Repeat each record below exactly as given.

§ Data records:
☆ ☆ ☆ ☆ ☆

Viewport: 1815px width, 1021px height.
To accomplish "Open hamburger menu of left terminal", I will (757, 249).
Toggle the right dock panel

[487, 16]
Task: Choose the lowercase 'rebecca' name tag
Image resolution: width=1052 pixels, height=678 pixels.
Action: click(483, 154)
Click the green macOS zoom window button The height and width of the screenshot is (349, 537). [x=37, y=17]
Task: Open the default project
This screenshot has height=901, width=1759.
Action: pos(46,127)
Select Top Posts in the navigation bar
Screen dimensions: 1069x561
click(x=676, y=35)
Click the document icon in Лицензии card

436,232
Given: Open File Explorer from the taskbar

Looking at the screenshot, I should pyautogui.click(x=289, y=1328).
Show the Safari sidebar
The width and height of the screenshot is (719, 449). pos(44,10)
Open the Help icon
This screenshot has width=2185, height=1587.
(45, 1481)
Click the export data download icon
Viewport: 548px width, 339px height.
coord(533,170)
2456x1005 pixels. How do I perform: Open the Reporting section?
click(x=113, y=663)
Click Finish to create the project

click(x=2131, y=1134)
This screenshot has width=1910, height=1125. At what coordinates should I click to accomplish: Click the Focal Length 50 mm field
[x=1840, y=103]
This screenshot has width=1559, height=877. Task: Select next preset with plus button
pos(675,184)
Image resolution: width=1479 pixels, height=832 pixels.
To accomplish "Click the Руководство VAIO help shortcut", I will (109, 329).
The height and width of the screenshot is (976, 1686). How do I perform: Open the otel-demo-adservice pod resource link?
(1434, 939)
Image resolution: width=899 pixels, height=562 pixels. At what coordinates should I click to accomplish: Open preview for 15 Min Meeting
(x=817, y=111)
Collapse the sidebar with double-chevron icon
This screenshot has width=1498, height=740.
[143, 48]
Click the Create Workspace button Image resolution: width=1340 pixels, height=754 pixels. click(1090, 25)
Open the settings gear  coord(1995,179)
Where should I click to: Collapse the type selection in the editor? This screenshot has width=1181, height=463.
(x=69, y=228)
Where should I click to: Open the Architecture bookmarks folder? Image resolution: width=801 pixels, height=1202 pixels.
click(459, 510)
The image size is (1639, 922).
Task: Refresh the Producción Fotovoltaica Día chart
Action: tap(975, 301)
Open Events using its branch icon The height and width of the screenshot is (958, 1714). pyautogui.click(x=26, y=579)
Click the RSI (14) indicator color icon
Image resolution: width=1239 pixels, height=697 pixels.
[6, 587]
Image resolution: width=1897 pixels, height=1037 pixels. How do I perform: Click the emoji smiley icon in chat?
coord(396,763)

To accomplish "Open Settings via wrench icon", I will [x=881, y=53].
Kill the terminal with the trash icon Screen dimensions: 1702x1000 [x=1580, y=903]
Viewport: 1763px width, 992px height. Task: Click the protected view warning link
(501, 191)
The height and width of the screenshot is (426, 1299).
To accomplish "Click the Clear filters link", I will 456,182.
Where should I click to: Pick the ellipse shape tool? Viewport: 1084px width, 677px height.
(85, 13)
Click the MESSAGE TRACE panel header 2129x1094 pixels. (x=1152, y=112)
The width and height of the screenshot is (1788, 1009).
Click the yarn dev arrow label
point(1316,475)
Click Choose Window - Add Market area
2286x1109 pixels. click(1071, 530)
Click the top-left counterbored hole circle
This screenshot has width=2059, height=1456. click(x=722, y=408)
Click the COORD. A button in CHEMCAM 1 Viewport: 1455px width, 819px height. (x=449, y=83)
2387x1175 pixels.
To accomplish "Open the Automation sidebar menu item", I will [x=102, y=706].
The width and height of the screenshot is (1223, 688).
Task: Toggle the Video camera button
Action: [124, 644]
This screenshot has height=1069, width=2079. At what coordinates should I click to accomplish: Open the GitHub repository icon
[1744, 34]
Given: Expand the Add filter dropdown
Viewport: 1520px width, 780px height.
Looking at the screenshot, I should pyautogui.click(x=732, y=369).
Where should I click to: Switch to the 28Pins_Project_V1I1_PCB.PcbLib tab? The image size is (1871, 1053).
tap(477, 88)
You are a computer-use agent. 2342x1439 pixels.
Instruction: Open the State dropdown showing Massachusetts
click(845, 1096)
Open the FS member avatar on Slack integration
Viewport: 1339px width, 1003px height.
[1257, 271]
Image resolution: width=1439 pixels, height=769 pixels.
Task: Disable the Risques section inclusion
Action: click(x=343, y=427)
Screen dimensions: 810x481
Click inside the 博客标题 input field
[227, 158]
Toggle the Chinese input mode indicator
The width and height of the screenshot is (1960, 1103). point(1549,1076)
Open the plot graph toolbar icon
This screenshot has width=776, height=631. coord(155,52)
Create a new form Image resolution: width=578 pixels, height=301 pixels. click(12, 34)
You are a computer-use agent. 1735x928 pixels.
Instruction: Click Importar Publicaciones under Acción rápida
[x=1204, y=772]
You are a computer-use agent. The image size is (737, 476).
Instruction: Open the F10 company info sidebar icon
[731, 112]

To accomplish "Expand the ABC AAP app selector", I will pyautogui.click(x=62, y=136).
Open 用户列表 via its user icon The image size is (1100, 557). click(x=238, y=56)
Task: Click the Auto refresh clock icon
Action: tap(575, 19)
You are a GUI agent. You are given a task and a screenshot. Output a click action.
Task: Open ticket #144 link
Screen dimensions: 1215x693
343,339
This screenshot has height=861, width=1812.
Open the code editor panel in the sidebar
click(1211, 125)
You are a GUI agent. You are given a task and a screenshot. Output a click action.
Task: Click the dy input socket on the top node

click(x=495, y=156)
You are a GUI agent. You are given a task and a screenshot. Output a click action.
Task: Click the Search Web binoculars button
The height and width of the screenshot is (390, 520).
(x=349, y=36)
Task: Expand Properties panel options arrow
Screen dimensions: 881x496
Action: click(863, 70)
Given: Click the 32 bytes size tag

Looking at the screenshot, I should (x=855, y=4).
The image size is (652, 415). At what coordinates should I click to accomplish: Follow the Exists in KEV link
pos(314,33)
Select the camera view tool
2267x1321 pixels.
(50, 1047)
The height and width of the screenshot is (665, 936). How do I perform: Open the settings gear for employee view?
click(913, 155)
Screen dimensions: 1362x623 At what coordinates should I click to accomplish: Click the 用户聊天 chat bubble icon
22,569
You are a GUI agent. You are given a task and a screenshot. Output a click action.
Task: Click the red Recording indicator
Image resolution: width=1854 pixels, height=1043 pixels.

☆ ☆ ☆ ☆ ☆

§ Answer for the task:
Viewport: 1815px width, 1021px height.
To accomplish "Open hamburger menu of left terminal", I will (757, 249).
Toggle the right dock panel

[487, 16]
Task: Choose the lowercase 'rebecca' name tag
Image resolution: width=1052 pixels, height=678 pixels.
Action: click(483, 154)
Click the green macOS zoom window button The height and width of the screenshot is (349, 537). [x=37, y=17]
Task: Open the default project
This screenshot has height=901, width=1759.
Action: pos(46,127)
Select Top Posts in the navigation bar
Screen dimensions: 1069x561
click(x=676, y=35)
Click the document icon in Лицензии card

436,232
Given: Open File Explorer from the taskbar

Looking at the screenshot, I should pyautogui.click(x=289, y=1328).
Show the Safari sidebar
The width and height of the screenshot is (719, 449). pos(44,10)
Open the Help icon
This screenshot has width=2185, height=1587.
(45, 1481)
Click the export data download icon
Viewport: 548px width, 339px height.
coord(533,170)
2456x1005 pixels. How do I perform: Open the Reporting section?
click(x=113, y=663)
Click Finish to create the project

click(x=2131, y=1134)
This screenshot has width=1910, height=1125. At what coordinates should I click to accomplish: Click the Focal Length 50 mm field
[x=1840, y=103]
This screenshot has width=1559, height=877. Task: Select next preset with plus button
pos(675,184)
Image resolution: width=1479 pixels, height=832 pixels.
To accomplish "Click the Руководство VAIO help shortcut", I will (109, 329).
The height and width of the screenshot is (976, 1686). How do I perform: Open the otel-demo-adservice pod resource link?
(1434, 939)
Image resolution: width=899 pixels, height=562 pixels. At what coordinates should I click to accomplish: Open preview for 15 Min Meeting
(x=817, y=111)
Collapse the sidebar with double-chevron icon
This screenshot has width=1498, height=740.
[143, 48]
Click the Create Workspace button Image resolution: width=1340 pixels, height=754 pixels. click(1090, 25)
Open the settings gear  coord(1995,179)
Where should I click to: Collapse the type selection in the editor? This screenshot has width=1181, height=463.
(x=69, y=228)
Where should I click to: Open the Architecture bookmarks folder? Image resolution: width=801 pixels, height=1202 pixels.
click(459, 510)
The image size is (1639, 922).
Task: Refresh the Producción Fotovoltaica Día chart
Action: tap(975, 301)
Open Events using its branch icon The height and width of the screenshot is (958, 1714). pyautogui.click(x=26, y=579)
Click the RSI (14) indicator color icon
Image resolution: width=1239 pixels, height=697 pixels.
[6, 587]
Image resolution: width=1897 pixels, height=1037 pixels. How do I perform: Click the emoji smiley icon in chat?
coord(396,763)

To accomplish "Open Settings via wrench icon", I will [x=881, y=53].
Kill the terminal with the trash icon Screen dimensions: 1702x1000 [x=1580, y=903]
Viewport: 1763px width, 992px height. Task: Click the protected view warning link
(501, 191)
The height and width of the screenshot is (426, 1299).
To accomplish "Click the Clear filters link", I will 456,182.
Where should I click to: Pick the ellipse shape tool? Viewport: 1084px width, 677px height.
(85, 13)
Click the MESSAGE TRACE panel header 2129x1094 pixels. (x=1152, y=112)
The width and height of the screenshot is (1788, 1009).
Click the yarn dev arrow label
point(1316,475)
Click Choose Window - Add Market area
2286x1109 pixels. click(1071, 530)
Click the top-left counterbored hole circle
This screenshot has width=2059, height=1456. click(x=722, y=408)
Click the COORD. A button in CHEMCAM 1 Viewport: 1455px width, 819px height. (x=449, y=83)
2387x1175 pixels.
To accomplish "Open the Automation sidebar menu item", I will [x=102, y=706].
The width and height of the screenshot is (1223, 688).
Task: Toggle the Video camera button
Action: [124, 644]
This screenshot has height=1069, width=2079. At what coordinates should I click to accomplish: Open the GitHub repository icon
[1744, 34]
Given: Expand the Add filter dropdown
Viewport: 1520px width, 780px height.
Looking at the screenshot, I should pyautogui.click(x=732, y=369).
Where should I click to: Switch to the 28Pins_Project_V1I1_PCB.PcbLib tab? The image size is (1871, 1053).
tap(477, 88)
You are a computer-use agent. 2342x1439 pixels.
Instruction: Open the State dropdown showing Massachusetts
click(845, 1096)
Open the FS member avatar on Slack integration
Viewport: 1339px width, 1003px height.
[1257, 271]
Image resolution: width=1439 pixels, height=769 pixels.
Task: Disable the Risques section inclusion
Action: click(x=343, y=427)
Screen dimensions: 810x481
Click inside the 博客标题 input field
[227, 158]
Toggle the Chinese input mode indicator
The width and height of the screenshot is (1960, 1103). point(1549,1076)
Open the plot graph toolbar icon
This screenshot has width=776, height=631. coord(155,52)
Create a new form Image resolution: width=578 pixels, height=301 pixels. click(12, 34)
You are a computer-use agent. 1735x928 pixels.
Instruction: Click Importar Publicaciones under Acción rápida
[x=1204, y=772]
You are a computer-use agent. The image size is (737, 476).
Instruction: Open the F10 company info sidebar icon
[731, 112]

To accomplish "Expand the ABC AAP app selector", I will pyautogui.click(x=62, y=136).
Open 用户列表 via its user icon The image size is (1100, 557). click(x=238, y=56)
Task: Click the Auto refresh clock icon
Action: tap(575, 19)
You are a GUI agent. You are given a task and a screenshot. Output a click action.
Task: Open ticket #144 link
Screen dimensions: 1215x693
343,339
This screenshot has height=861, width=1812.
Open the code editor panel in the sidebar
click(1211, 125)
You are a GUI agent. You are given a task and a screenshot. Output a click action.
Task: Click the dy input socket on the top node

click(x=495, y=156)
You are a GUI agent. You are given a task and a screenshot. Output a click action.
Task: Click the Search Web binoculars button
The height and width of the screenshot is (390, 520).
(x=349, y=36)
Task: Expand Properties panel options arrow
Screen dimensions: 881x496
Action: click(863, 70)
Given: Click the 32 bytes size tag

Looking at the screenshot, I should (x=855, y=4).
The image size is (652, 415). At what coordinates should I click to accomplish: Follow the Exists in KEV link
pos(314,33)
Select the camera view tool
2267x1321 pixels.
(50, 1047)
The height and width of the screenshot is (665, 936). How do I perform: Open the settings gear for employee view?
click(913, 155)
Screen dimensions: 1362x623 At what coordinates should I click to accomplish: Click the 用户聊天 chat bubble icon
22,569
You are a GUI agent. You are given a task and a screenshot. Output a click action.
Task: Click the red Recording indicator
Image resolution: width=1854 pixels, height=1043 pixels.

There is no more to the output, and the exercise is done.